Girija’s art is subtle and dramatic at the same time. But she is a pioneer as well: she broke the caste barrier to master it way back in the 70s – the first woman from a non-nangiar family to master koodiyattam. Only nangiar women and chakyar men were traditionally allowed into the art.
In Kerala, over the last few years, she has been spearheading a whole lot of creative experiments and attempts at reviving old, extinct pieces of work in the koodiyattam repertoire. These included rare works like Ozhukum Nangiyar and Parrakumkoothu, both needing acts of physical skill and sophisticated stagecraft.
“The more I am questioned and criticised the more energy I find to work with unusual pieces,” she says with a laugh. “To all the rigid, conservative people who asked me all those years ago ‘Why are you bothering with what you don’t own’ my answer is this, this is why I did it,” she says pointing to the stage.
To understand Girija’s triumph as an actor, it is important to step back in time – to 1971, in fact. The Sanskrit theatre tradition, with roots going back 2,000 years, had come out of temples 20 years before but it was still in the grasp of the chakyar and nangyar communities. Among men, Sivan Namboodiri had managed to break the barriers and learn koodiyattam but women from non-nangyar castes were still to defy the caste convention.
Girija was a school-going 13-year-old from a Moosad family, only somewhat familiar with the epics and Sanskrit. It was happenstance that the legendary guru Paimkulam Rama Chakyar was looking for a female student at Kalamandalam. Having set up the koodiyattam department at the institute he was having trouble finding female students.
“We lived next doors to Kalamandalam and he once asked my father if I would be interested. Like a puppet I walked into the class, no idea of what I was signing up for. I didn’t know I was setting a historic precedent,” she recalls.
Paimkulam Rama Chakyar was by then a veteran rebel – he had brought koodiyattam out of temples in 1957 and into totally secular spaces for common audiences. He introduced it in Kalamandalam in 1965 and went on to teach a non-chakyar, Sivan Namboodiri. In 1981, he was also to become the first chakyar to cross the seas and break a big taboo, to perform abroad. He remained impervious to the frowns that followed Girija’s induction into koodiyattam.
The 60s and 70s were a time of radical change in the tradition. The master was still not sure what direction her learning would take. So after four years of training in basic lessons he packed her off to Kunjupilla Kutty Nangiaramma, a ritual performer, in Irinjalakuda
“I learnt a lot from her and when I returned chakyar achan (Rama Chakyar) took my learning further. He got me to do purusha vesham (roles of men). So I used to go to the kalari with the men in the koodiyattam class. There was much criticism, there still is. The chakyars never failed to find fault in whatever I did,” she says.

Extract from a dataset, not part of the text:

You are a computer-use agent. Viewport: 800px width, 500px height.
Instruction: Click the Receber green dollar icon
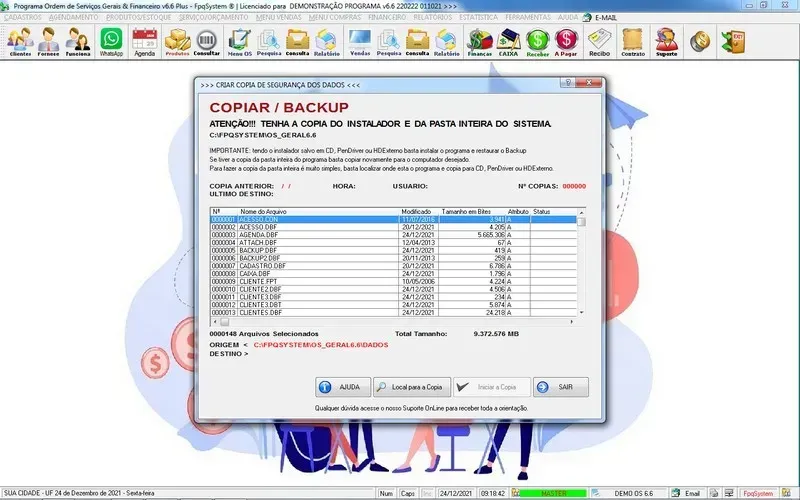539,41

Girija dug her heel in mastering the traditional way vast tracts of sholkas from complex Sanskrit plays like Mantrankam and Mattavilasam. What kept the Chakyar and his disciple going despite the nitpicking was the need to ensure that koodiyattam and nangiarkoothu didn’t fade away for want of practitioners.
“The traditionalist would have rather the art vanished with the chakyars but why would you let it? Those days there were few opportunities to perform, no jobs but I stayed with it,” says Girija.
Up until Girija’s arrival on the scene, and later Kalamandalam Shailaja, most koodiyattam performers made do without women actors on stage. They would either treat the lamp on the stage as a symbolic female presence or play women themselves by covering their heads with pattu and changing their voices. “But obviously this affected the aesthetics of the performance and its effectiveness too,” she says. The arrival of women actors on the scene changed that skew. Girija, in fact, has no problems using her training in Mohiniyattam under Satyabhama to add greater grace and fluidity to her koodiyattam skills.
The art has stuck to some caste conventions. Even today, in temples the ritual right to perform koodiyattam still rests with the chakyar community. “I have no desperate desire to perform in a temple koothambalam but the question remains: when caste is irrelevant elsewhere why insist on it in the temple space?” she asks.